* THE PROBLEM:
If a line in the records contains the string "agent", show that line.

* DATASET:
####################
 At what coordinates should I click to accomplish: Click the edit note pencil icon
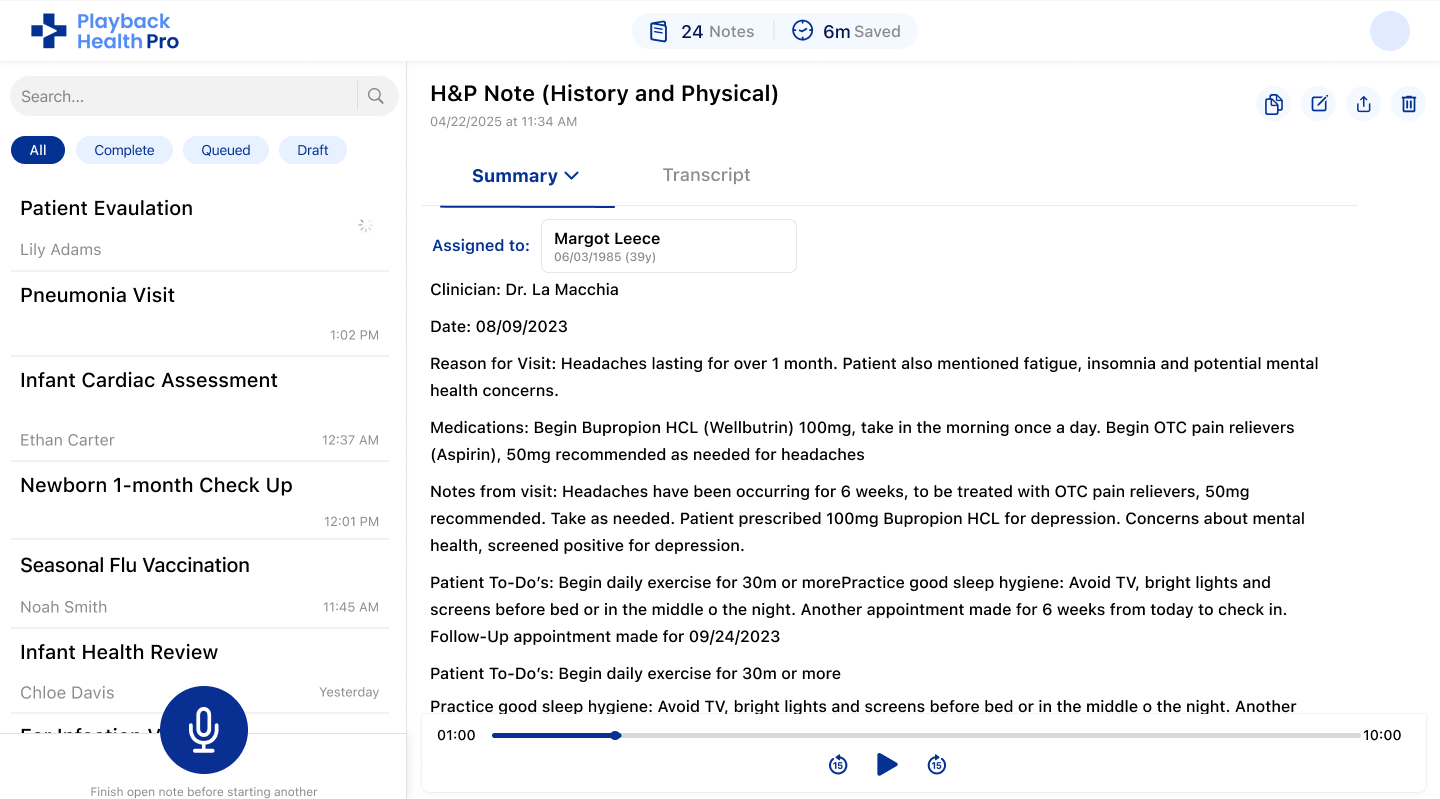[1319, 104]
####################
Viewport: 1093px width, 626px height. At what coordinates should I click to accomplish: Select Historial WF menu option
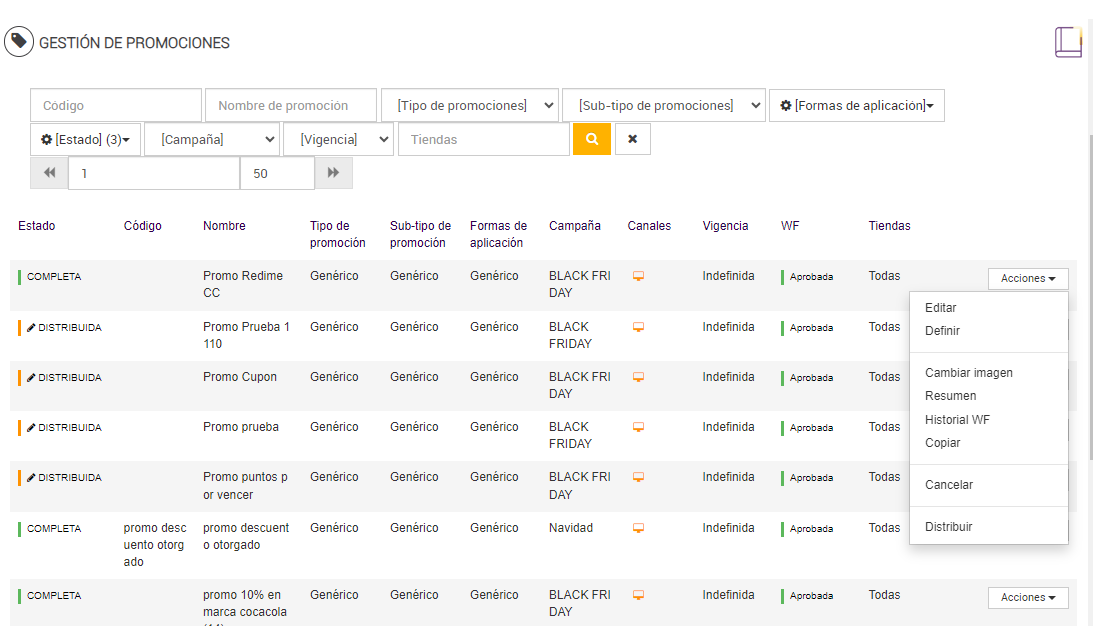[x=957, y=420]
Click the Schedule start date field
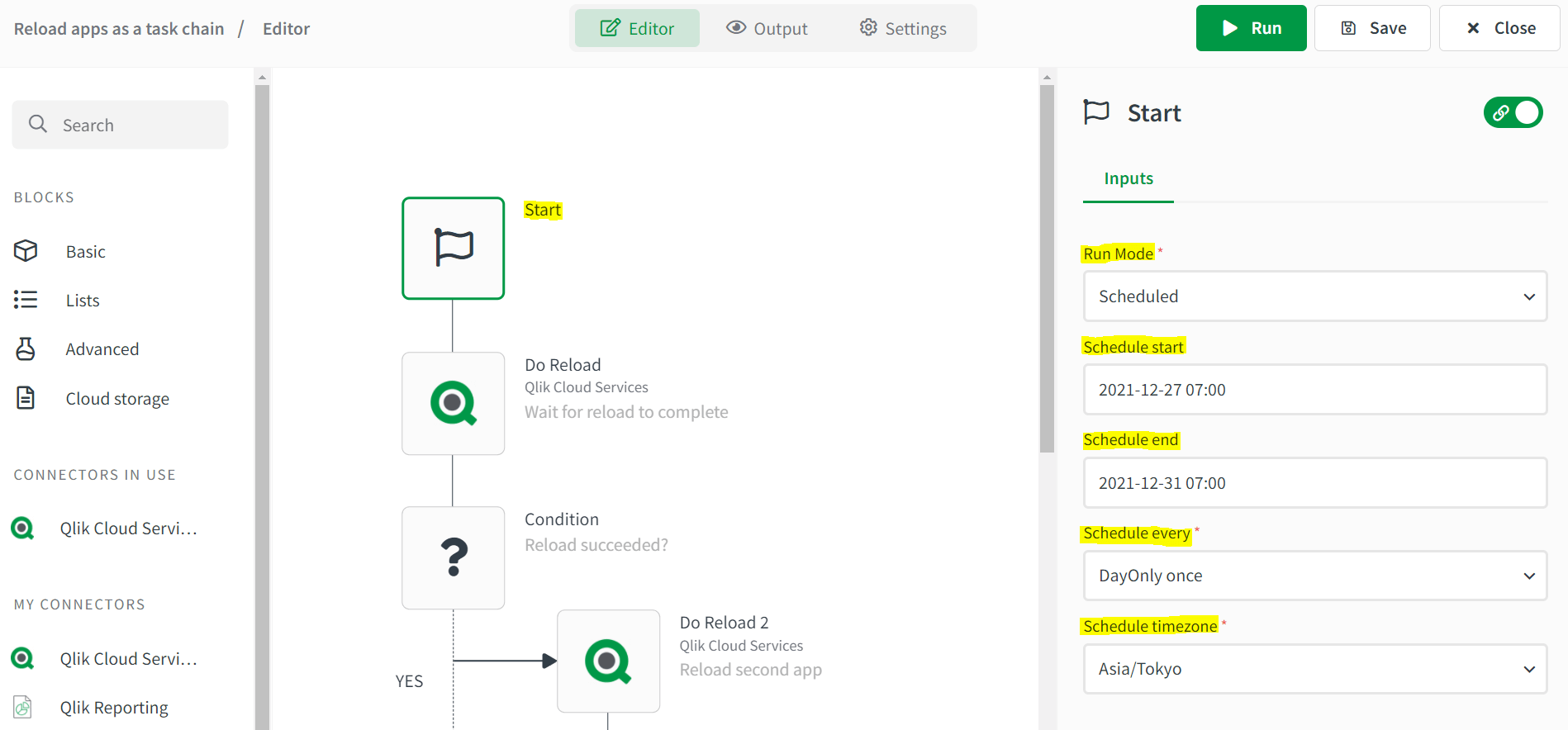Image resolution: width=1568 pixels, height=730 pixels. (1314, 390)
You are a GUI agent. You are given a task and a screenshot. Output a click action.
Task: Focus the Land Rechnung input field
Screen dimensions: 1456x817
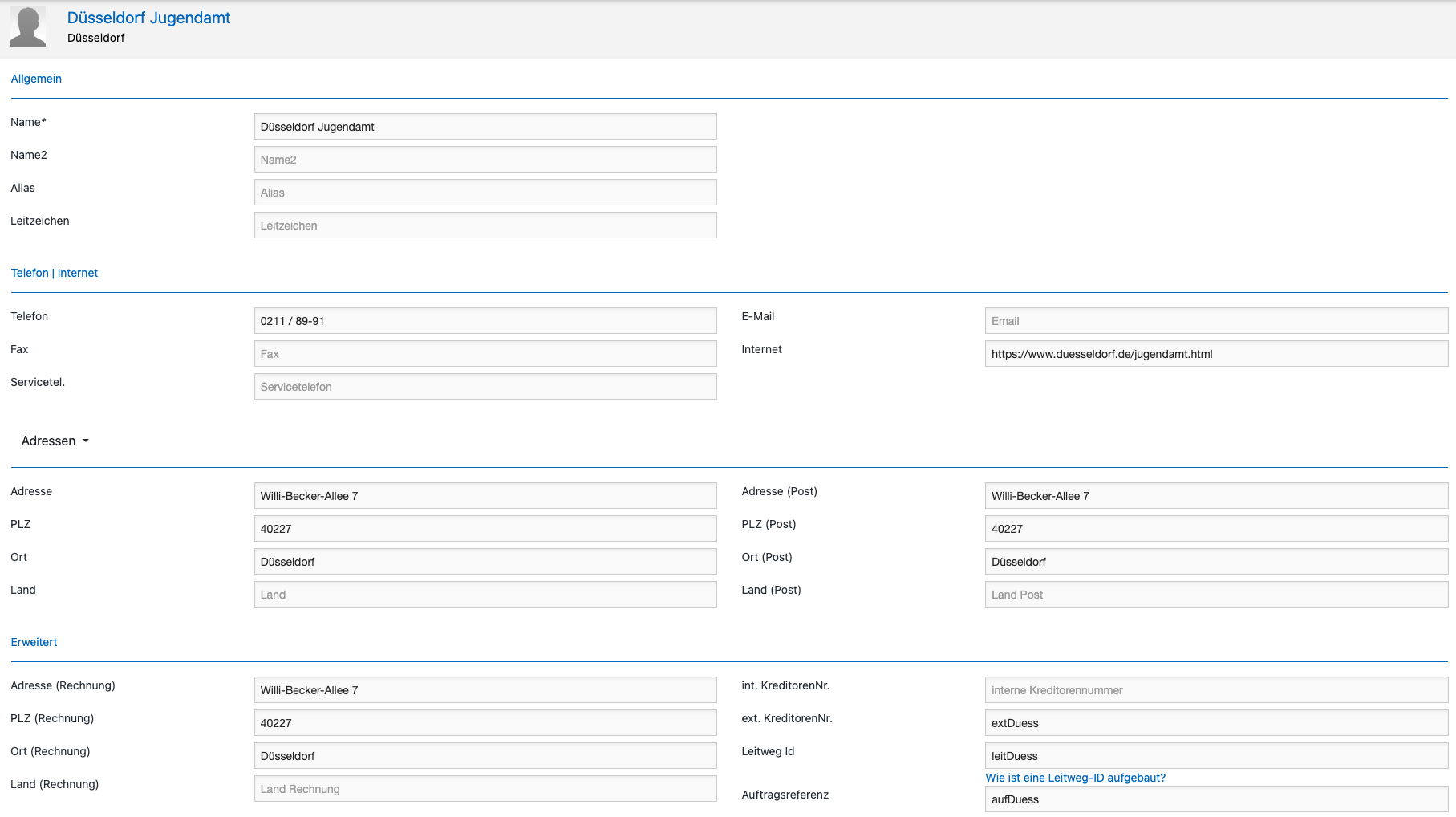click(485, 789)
####################
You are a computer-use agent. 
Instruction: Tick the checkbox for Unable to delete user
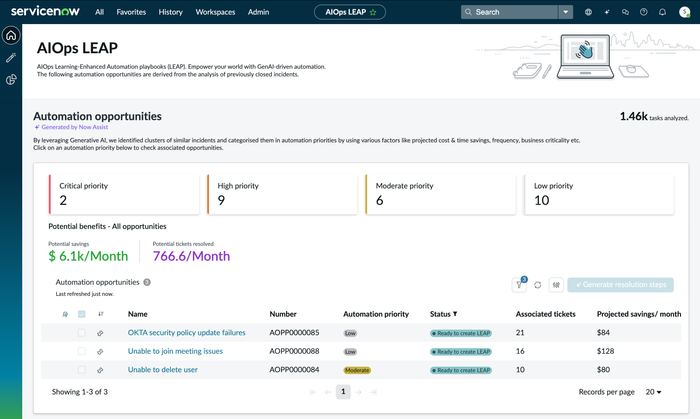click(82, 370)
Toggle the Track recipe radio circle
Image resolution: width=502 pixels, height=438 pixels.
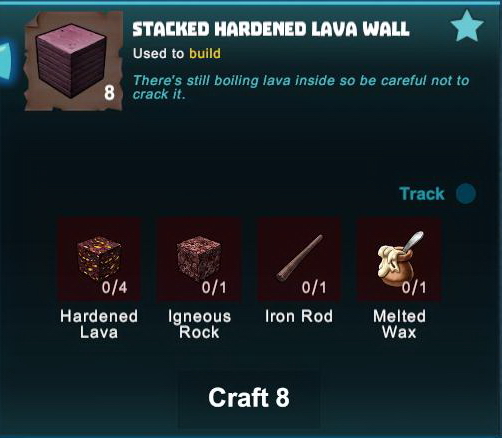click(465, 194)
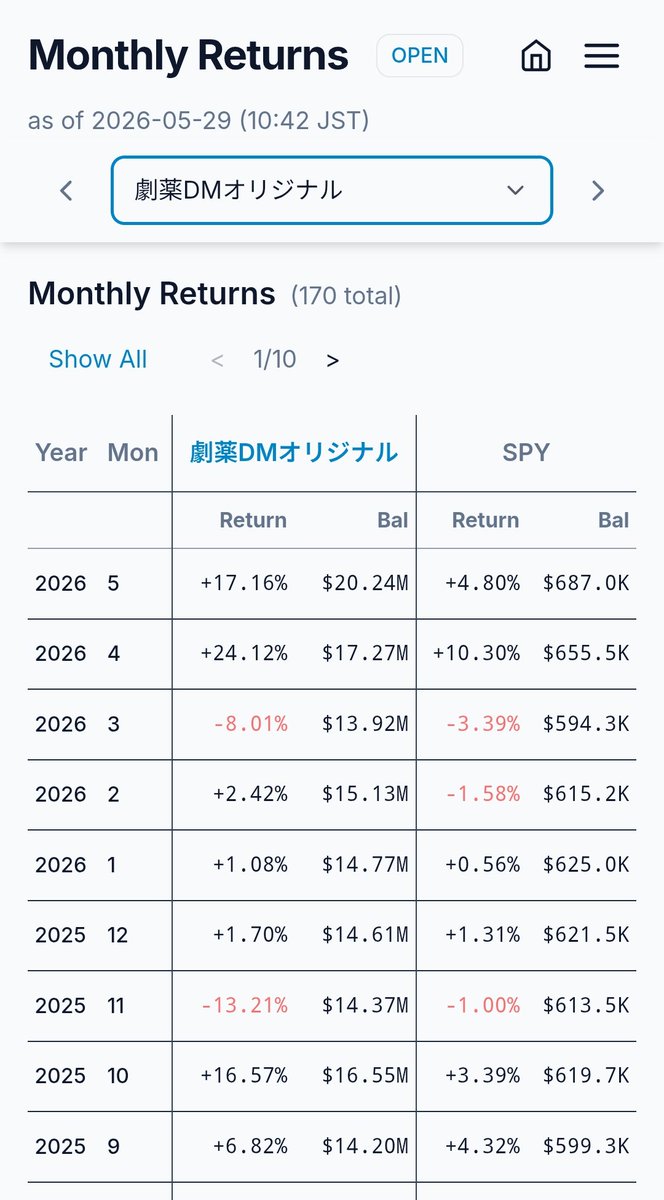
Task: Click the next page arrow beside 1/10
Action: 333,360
####################
* PROBLEM SOLUTION:
You are a GUI agent. You are given a task and a screenshot. Output a click action.
You are a computer-use agent. 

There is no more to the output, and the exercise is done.